Źródłem tej wypowiedzi były natomiast tak naprawdę dążenia krajów Starej Unii do utworzenia w ramach całej, nowej wspólnoty obszarów, które stanowiłyby dwie kategorie nazwijmy je "rozwojowe". Pierwszą miały stanowić właśnie kraje starej unii stanowiące ekonomiczny establishment unijny, drugą zaś kraje wchodzące do unii, które byłyby obszarem drugiej kategorii, "drugiej prędkości rozwojowej, ekonomicznej".

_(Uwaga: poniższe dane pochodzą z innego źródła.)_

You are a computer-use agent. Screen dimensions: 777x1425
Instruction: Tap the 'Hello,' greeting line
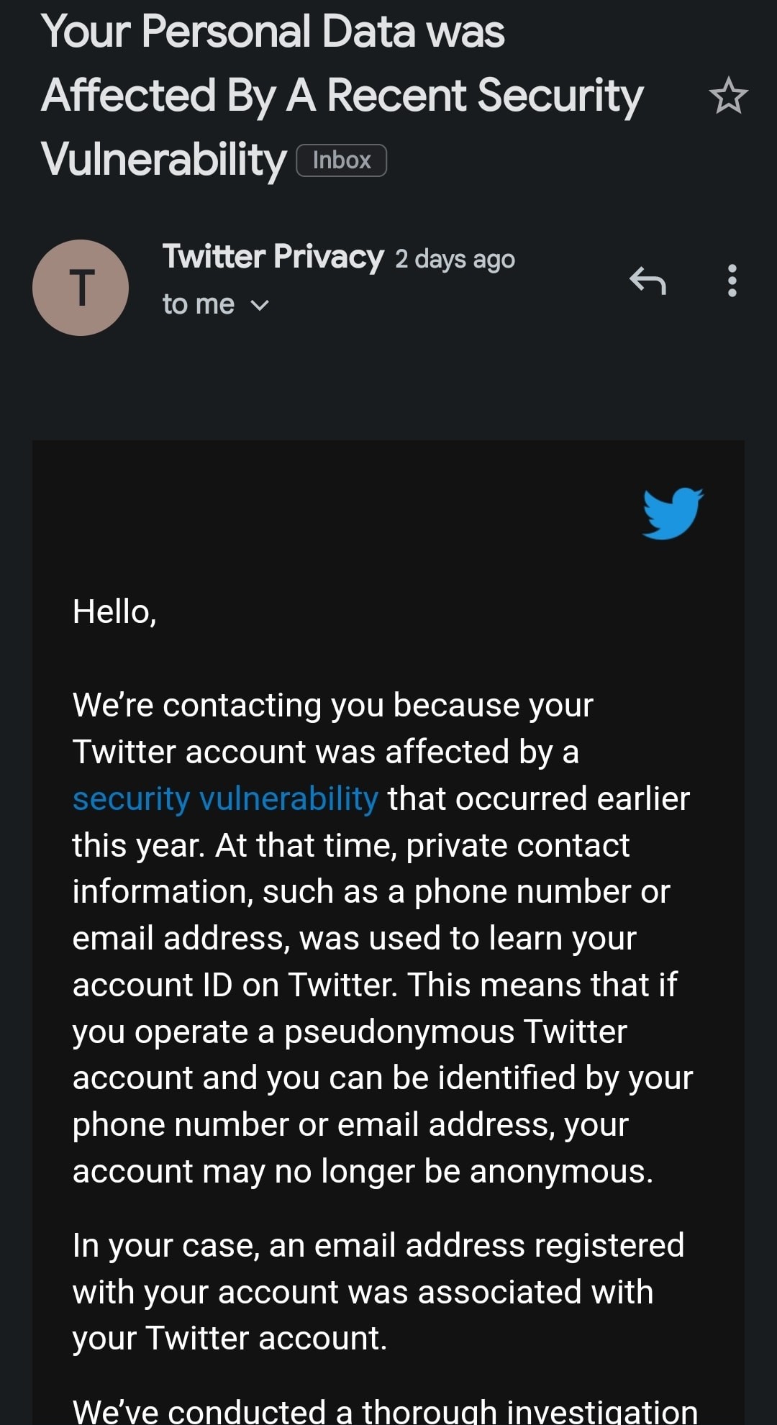pos(114,612)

Sądzę, że pomimo werbalnych deklaracji odejścia od takiego postrzegania nowych członków przez kraje starej unii, idea Europy "dwóch prędkości" nigdy przez najważniejsze kraje unijne na kontynencie (Francja i Niemcy) nie została zaniechana. Przykładów można by podawać wiele: od okresów przejściowych w zakresie otwarcia rynków pracy dla mieszkańców nowych krajów, poprzez jednak odejście w Traktacie Lizbońskim od nicejskiej zasady głosowania (czyli de facto ograniczenia wpływu na podejmowane decyzje dla nowych krajów, w tym Polski) i obsadzanie ważnych stanowisk przede wszystkim kandydatami ze "starych" unijnych państw aż po powrotną realokację unijnych środków pomocowych przekazywanych dla nowych członków (w tym Polski) wraz z rekompensatą przez Polskę tej pomocy w postaci dokonywania przez nią wpłat do unijnego budżetu.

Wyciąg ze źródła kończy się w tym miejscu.